The sessions were recorded in Dallas, and Walker was billed as Oak Cliff T-Bone. Pianist Douglas Fernell was his musical partner for the disc. Unfortunately, it didn’t sell many copies.
T-Bone headed to Los Angeles during the mid-’30s, where he bummed around with various groups. Around 1939, he concocted an electric guitar and amp setup, an unheard-of device. It was built out of old radio parts, and produced an eerie sound that no one had yet heard. T-Bone played clubs with his daring new toy after assembling his own small 5 piece combo. His show featured acrobatic stage moves, playing behind his back, and other crowd-pleasers.
The show was a sensation, and booking agents in southern California couldn’t get enough of the talented Texan and his brand new style. He was widely copied by competitors.
Capitol Records was a small label in 1942, when Walker signed on and cut “Mean Old World” and “I Got a Break Baby” with boogie master Freddie Slack hammering the 88s. This was the first sign of the T-Bone Walker that electric guitar aficionados know, his fluid, elegant riffs and mellow, burnished vocals set a standard that all generations of electric guitar soloists would measure themselves by.
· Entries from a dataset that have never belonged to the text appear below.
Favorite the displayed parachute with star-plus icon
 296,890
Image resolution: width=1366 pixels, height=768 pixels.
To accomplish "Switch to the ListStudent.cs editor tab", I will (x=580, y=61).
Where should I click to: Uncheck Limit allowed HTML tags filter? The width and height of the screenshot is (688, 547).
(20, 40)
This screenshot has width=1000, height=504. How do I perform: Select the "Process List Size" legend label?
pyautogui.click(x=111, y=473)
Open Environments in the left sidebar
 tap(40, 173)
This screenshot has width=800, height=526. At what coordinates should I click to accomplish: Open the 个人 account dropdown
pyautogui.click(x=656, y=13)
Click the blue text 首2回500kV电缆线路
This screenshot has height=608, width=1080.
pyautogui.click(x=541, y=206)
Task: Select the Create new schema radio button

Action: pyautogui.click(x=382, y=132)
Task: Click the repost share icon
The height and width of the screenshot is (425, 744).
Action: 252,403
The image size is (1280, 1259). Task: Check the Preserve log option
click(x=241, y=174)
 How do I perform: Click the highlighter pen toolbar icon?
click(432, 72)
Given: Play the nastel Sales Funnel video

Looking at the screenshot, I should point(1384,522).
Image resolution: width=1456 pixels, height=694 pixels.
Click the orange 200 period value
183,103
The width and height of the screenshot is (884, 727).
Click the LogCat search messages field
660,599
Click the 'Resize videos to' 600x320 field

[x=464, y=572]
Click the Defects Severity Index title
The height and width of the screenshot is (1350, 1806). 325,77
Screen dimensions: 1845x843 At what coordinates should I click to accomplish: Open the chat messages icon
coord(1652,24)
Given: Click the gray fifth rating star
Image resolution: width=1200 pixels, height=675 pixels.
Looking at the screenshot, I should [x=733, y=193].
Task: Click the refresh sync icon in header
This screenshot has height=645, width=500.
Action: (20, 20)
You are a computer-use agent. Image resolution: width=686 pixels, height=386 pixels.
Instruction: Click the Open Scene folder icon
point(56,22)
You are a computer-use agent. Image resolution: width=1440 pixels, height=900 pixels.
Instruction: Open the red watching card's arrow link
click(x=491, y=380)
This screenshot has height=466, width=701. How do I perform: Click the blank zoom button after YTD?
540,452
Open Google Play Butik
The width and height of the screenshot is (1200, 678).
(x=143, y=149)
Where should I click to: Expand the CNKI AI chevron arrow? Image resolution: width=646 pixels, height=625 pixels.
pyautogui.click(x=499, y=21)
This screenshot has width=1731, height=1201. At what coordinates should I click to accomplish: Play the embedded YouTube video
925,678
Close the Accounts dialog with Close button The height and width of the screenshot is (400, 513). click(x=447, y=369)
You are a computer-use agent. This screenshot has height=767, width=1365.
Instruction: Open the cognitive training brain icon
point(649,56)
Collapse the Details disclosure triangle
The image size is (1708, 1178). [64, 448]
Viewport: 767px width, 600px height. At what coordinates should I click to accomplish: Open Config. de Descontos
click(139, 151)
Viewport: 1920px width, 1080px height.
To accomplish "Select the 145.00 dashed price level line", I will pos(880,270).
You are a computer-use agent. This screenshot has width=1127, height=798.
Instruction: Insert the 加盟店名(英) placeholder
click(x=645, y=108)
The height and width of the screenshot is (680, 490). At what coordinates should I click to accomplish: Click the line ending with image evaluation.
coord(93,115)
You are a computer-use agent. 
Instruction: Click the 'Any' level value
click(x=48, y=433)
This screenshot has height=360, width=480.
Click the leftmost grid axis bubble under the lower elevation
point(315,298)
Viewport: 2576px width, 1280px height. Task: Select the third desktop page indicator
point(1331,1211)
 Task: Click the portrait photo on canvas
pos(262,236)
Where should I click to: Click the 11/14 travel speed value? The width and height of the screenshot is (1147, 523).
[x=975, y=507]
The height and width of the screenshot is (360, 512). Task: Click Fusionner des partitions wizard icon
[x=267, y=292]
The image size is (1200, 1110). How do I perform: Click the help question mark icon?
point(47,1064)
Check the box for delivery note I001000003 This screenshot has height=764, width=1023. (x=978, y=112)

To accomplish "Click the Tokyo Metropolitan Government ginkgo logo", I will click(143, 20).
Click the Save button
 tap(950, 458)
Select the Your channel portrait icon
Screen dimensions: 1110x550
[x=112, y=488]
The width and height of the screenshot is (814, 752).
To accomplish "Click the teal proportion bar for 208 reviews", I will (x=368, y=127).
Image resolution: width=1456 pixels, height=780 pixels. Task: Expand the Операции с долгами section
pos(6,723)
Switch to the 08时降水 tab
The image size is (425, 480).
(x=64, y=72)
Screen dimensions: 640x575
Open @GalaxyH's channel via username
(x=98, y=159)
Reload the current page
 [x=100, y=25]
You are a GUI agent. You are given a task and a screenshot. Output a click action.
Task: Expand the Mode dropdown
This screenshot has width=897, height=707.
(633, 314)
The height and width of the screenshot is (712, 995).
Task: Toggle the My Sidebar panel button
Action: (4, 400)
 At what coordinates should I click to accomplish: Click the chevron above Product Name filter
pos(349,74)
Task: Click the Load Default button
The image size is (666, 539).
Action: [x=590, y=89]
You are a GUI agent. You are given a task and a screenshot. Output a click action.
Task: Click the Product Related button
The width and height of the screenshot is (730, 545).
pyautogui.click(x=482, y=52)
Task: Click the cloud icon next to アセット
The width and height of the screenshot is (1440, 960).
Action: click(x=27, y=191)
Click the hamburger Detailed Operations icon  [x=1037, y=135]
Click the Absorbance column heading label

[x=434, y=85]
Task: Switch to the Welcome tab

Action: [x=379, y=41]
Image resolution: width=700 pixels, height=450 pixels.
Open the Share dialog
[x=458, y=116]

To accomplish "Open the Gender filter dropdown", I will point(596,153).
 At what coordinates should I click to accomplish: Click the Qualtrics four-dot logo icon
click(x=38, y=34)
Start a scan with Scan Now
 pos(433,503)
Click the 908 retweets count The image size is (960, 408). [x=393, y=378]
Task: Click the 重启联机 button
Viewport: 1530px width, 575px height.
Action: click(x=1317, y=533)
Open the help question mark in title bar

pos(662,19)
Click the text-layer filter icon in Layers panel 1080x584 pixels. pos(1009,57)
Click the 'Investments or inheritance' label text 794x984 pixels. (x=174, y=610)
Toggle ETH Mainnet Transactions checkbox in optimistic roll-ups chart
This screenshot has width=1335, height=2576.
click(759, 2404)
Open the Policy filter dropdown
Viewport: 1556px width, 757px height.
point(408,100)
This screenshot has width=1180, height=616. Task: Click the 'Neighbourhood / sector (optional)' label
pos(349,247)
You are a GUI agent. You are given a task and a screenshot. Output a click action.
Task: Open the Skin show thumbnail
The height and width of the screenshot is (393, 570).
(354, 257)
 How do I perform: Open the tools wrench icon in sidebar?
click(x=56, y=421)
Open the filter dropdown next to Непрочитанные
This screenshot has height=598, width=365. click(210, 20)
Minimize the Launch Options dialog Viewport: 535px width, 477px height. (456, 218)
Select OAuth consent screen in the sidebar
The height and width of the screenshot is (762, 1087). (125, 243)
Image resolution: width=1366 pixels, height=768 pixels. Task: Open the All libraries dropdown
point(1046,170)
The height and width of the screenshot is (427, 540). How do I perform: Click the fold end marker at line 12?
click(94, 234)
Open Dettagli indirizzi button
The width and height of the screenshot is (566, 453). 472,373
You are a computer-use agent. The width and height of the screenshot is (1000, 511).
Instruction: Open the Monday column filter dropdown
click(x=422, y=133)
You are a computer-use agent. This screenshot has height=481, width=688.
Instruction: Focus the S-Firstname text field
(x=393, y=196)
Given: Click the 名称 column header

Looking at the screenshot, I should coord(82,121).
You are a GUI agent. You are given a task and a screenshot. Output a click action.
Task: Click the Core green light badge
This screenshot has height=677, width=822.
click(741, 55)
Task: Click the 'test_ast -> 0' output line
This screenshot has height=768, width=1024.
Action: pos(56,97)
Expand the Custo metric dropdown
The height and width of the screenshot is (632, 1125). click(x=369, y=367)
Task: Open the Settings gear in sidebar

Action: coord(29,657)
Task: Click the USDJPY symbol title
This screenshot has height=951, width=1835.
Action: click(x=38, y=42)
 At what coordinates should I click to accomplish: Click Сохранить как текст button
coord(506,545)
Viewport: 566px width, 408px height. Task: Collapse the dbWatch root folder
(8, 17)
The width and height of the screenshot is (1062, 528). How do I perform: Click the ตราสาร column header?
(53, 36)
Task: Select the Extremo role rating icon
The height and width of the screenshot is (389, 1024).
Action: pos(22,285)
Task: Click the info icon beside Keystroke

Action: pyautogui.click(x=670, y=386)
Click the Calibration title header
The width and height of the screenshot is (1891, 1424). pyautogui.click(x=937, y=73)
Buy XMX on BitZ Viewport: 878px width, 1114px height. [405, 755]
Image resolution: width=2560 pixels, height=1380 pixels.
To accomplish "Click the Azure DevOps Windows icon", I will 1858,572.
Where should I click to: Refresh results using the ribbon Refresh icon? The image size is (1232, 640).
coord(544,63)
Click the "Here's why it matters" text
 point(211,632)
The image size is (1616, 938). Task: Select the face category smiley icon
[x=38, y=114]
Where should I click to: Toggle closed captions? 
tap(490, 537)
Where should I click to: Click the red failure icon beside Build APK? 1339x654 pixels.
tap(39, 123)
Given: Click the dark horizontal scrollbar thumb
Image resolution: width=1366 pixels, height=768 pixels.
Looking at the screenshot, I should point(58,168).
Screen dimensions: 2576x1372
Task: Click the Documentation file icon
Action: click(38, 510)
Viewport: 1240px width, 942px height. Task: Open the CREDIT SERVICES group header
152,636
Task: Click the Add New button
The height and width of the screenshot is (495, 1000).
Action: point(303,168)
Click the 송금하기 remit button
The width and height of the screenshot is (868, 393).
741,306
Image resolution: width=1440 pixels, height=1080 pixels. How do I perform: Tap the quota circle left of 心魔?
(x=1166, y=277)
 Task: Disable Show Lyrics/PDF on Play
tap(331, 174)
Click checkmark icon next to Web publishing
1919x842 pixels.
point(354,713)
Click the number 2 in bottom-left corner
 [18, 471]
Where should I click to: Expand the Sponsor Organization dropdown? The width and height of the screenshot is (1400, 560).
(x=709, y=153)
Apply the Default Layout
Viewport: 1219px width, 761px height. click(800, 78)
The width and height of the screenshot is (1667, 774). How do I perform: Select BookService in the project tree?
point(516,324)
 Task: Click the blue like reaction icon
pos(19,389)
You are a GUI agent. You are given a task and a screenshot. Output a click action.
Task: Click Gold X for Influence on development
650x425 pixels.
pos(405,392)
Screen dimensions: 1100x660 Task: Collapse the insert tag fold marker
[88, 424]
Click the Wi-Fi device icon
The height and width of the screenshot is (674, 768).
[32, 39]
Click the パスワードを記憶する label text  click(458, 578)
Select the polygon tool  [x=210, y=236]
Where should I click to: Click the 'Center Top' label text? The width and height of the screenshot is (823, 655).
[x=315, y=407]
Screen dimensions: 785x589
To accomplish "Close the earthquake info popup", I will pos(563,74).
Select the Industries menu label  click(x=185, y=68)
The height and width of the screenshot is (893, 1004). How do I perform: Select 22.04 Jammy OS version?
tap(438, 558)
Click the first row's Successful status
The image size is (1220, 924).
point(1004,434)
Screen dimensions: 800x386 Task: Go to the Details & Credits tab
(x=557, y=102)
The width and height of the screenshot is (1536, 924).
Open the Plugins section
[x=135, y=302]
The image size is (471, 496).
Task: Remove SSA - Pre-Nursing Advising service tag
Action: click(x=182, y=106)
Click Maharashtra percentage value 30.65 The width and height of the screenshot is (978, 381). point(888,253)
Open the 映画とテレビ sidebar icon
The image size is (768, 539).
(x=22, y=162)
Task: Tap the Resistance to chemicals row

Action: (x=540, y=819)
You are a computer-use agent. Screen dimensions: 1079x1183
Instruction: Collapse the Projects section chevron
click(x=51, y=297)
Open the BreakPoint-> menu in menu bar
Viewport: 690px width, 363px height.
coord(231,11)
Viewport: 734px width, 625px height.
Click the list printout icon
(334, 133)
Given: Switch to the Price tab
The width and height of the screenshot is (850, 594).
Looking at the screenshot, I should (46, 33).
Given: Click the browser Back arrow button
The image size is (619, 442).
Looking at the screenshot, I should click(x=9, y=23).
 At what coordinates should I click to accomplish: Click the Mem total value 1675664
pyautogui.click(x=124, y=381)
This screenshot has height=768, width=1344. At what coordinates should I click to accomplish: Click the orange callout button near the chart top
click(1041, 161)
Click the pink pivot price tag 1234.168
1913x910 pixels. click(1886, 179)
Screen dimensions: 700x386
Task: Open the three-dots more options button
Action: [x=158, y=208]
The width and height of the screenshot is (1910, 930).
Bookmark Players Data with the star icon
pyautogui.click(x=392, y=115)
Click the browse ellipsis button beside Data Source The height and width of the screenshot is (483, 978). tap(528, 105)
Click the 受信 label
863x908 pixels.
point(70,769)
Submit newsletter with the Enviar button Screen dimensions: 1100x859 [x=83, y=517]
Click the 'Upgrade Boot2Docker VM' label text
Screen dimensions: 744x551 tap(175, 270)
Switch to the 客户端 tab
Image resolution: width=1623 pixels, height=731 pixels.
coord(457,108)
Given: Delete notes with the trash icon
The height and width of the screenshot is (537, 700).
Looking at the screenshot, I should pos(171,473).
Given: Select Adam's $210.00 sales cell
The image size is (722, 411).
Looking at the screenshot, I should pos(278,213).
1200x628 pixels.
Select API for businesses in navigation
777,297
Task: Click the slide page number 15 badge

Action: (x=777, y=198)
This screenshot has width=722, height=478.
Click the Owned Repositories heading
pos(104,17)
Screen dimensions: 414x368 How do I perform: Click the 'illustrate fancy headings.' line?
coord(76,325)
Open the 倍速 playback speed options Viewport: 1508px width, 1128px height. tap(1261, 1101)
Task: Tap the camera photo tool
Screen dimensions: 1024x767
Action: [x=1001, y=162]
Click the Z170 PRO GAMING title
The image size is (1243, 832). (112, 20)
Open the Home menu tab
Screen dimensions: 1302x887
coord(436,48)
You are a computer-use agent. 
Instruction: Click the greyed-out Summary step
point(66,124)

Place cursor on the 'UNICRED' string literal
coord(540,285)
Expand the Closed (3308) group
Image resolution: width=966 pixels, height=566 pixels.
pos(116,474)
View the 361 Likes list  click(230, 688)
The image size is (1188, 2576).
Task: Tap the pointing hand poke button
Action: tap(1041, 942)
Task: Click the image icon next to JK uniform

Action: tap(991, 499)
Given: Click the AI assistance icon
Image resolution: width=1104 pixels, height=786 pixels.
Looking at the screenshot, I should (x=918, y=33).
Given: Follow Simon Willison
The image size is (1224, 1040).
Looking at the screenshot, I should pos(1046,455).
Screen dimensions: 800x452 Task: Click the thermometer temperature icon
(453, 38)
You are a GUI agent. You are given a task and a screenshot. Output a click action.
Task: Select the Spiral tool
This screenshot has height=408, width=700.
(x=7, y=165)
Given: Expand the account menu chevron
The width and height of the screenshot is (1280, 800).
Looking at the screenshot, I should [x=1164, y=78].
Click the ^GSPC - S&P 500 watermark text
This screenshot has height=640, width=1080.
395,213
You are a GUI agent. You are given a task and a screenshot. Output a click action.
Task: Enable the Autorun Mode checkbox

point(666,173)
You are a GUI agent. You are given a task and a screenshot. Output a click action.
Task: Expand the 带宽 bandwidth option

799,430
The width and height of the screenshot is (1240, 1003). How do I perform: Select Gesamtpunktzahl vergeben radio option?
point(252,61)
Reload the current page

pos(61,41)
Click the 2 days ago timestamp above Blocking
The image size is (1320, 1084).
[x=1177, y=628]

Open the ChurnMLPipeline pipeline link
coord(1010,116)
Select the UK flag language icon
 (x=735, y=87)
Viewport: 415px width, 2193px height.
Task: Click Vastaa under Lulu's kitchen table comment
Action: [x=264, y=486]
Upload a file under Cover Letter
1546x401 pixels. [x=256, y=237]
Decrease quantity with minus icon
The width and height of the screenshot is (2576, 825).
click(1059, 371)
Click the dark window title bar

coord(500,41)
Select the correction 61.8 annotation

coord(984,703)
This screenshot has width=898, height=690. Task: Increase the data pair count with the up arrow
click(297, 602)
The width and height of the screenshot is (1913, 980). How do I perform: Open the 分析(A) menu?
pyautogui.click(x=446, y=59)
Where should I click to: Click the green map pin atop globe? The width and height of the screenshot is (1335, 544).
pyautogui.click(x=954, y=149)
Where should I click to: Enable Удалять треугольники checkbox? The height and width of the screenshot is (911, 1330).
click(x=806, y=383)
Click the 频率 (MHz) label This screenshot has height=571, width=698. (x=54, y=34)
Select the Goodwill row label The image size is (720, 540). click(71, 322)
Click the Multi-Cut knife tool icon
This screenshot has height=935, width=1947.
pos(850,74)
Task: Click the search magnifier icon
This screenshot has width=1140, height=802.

Chicago’s Rhumboogie Club served as Walker’s home away from home for a few years. He even cut a few sides for the joint’s house label in 1945 under the direction of pianist Marl Young. Walker signed with L.A.-based Black & White Records in 1946 and proceeded to amass a stunning legacy. The immortal “Call It Stormy Monday (But Tuesday Is Just as Bad)” was the product of a 1947 Black & White date with Teddy Buckner on trumpet and invaluable pianist Lloyd Glenn in the backing quintet. Many of T-Bone’s finest recordings were smoky after-hours blues, though an occasional up-tempo entry – “T-Bone Jumps Again,” a storming instrumental from the same date, for example, prove that he wasn’t just first – he was also one of the fastest guitarists, and would be considered so even by today’s standards.
Walker recorded prolifically, with classics like the often-covered “T-Bone Shuffle”, “West Side Baby”, “Glamour Girl”, “Strollin’ with Bones”, “The Hustle Is On,” “Cold Cold Feeling,” “Blue Mood,” “Vida Lee” (named for his wife), “Party Girl,” and, from a 1952 New Orleans jaunt, “Railroad Station Blues”. For a dozen years he produced hit after hit. Then, suddenly, the hits stopped coming. The Elvis/Beatles era seemed to derail his career.
With his stage antics and persona, T-Bone never had trouble getting gigs. People who attended his shows always left talking about how great he was. He liked to chase women, but couldn’t do so at home under his wife’s watchful eye, so he gladly toured a lot from 1960-74, playing a lot of $500 club dates (I hasten to add, that was good money in those days.)
Good Feelin’, a 1970 release on Polydor, won a Grammy for the guitarist, though it doesn’t rank with his best efforts. A five-song appearance on a 1973 set for Reprise, Very Rare, was also a disappointment. Persistent ulcers and a 1974 stroke slowed Walker’s career to a crawl, and he passed away in 1975.
No amount of writing can convey the importance of what T-Bone Walker gave to blues and rock guitar players. He was the first true lead guitarist, and he was also undeniably one of the very best. He was the first lead guitarist to put on a show that left crowds awed and amazed.